Im Friedrichshainer Norden, jenseits der Achse Karl-Marx-/Frankfurter Allee, sind die Kneipen und Bars rarer gesät, als im Simon-Dach-Revier. Einer der Leuchttürme in dieser etwas stilleren Ecke sind die Tilsiter Lichtspiele, ein Treffpunkt mit charmanter Atmosphäre, in den man sich leicht verlieben kann. Dazu gehören orange Wände, alte Stühle, eine übersichtliche Karte, die auch zur späteren Stunde kleine und günstige Snacks bietet. Am Tilsomat 2000 kann neben Schokoriegeln auch einiges Skurriles gezogen werden, wie etwa Schraubenzieher oder Tampons. Das kleine Kino existierte bereits Mitte der 30er Jahre. Als Anfang der Sechziger das Kosmos an der Karl-Marx-Allee eröffnete, bedeutete das vorläufig das Aus.
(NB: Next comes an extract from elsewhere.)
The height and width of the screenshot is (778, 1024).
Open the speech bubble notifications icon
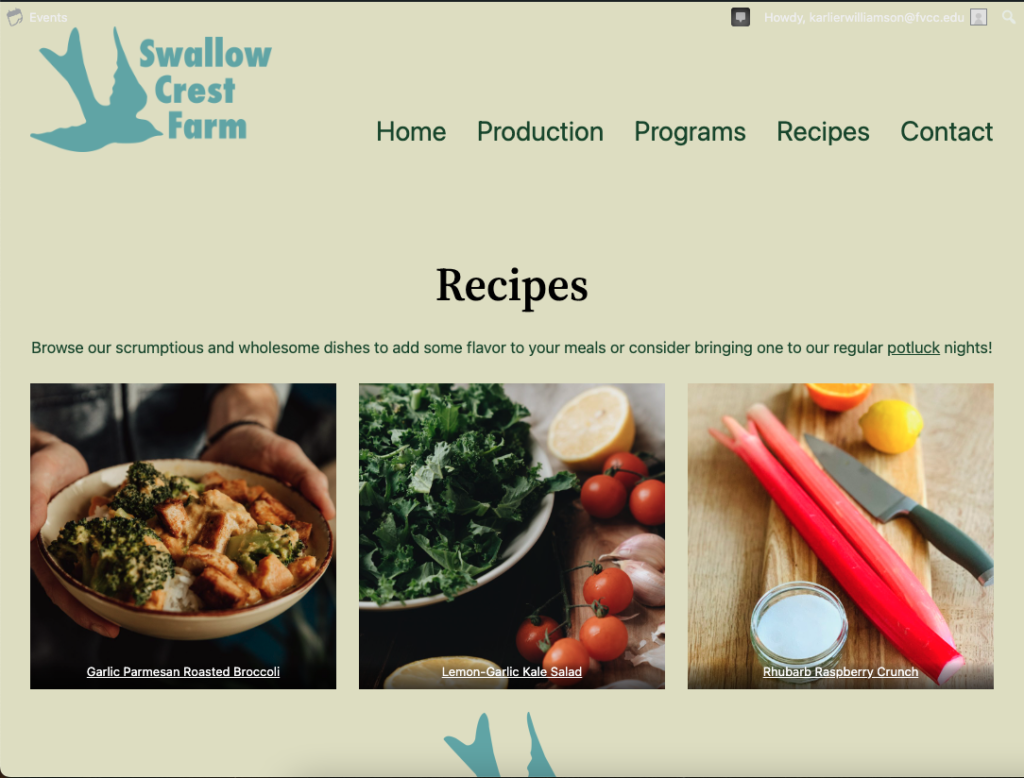(x=740, y=17)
Verfallen und 1990 wiederentdeckt, wurden die Tilsiter Lichtspiele als Programmkino mit Kneipe von einem Verein neubelebt. Neben zwei wechselnden Titeln (auch OmU) werden manchmal auch Eigenproduktionen geboten (Eintritt 9 Mark, ermäßigt 7 Mark).

Weiter östlich, in der Rigaer- und der Schreinerstraße, sind die Kneipen und Bars wieder etwas dichter gesät. Die Ecke ist merklich durch die Reste der hiesigen Hausbesetzerszene geprägt, touristisch wurde noch nichts erschlossen. Der schönste Laden ist eindeutig der Weinsalon. Im kleinen Eingangsbereich mit Tresen wird es schnell etwas eng und auch der angrenzende Raum mit den bequemen Polstermöbeln ist meistens gut gefüllt. Die monströsen Sofas und Sessel sind heiß begehrte Mangelware. Mehr Platz ist hinten im großen Billardzimmer. Um den mit blutrotem Tuch bespannten Tisch herum ist meist zumindest noch Platz auf einem Stuhl. Auch wer sich nur zum Quatschen und Trinken niederlässt kann schnell mal zu einer Partie Pool aufgefordert werden. Die hohen Räume mit den Stuckdecken, samt Kronleuchter, Kachelofen und Weinregalen aus Holzkisten haben Wohnzimmercharakter. Dass sich viele der Gäste untereinander kennen, verstärkt die privatime Atmosphäre noch. Hier wird noch Kiez zelebriert, von Hauptstadt- und Metropolenhype á la "Neuer Mitte" in Mitte keine Spur. Mir san mir: Die Friedrichshainer genießen es auch, unter sich zu bleiben - ob sie nun aus Cottbus, Köln, Greifswald oder Regensburg kommen. /

Astro-Bar, Simon-Dach-Straße 40, 10245 Berlin
Conmux, Wühlischstraße/ Ecke Simon-Dach-Str., 10245 Berlin
Knorre, Konorrpromenade 2, 10245 Berlin, Tel. 030 / 29007077.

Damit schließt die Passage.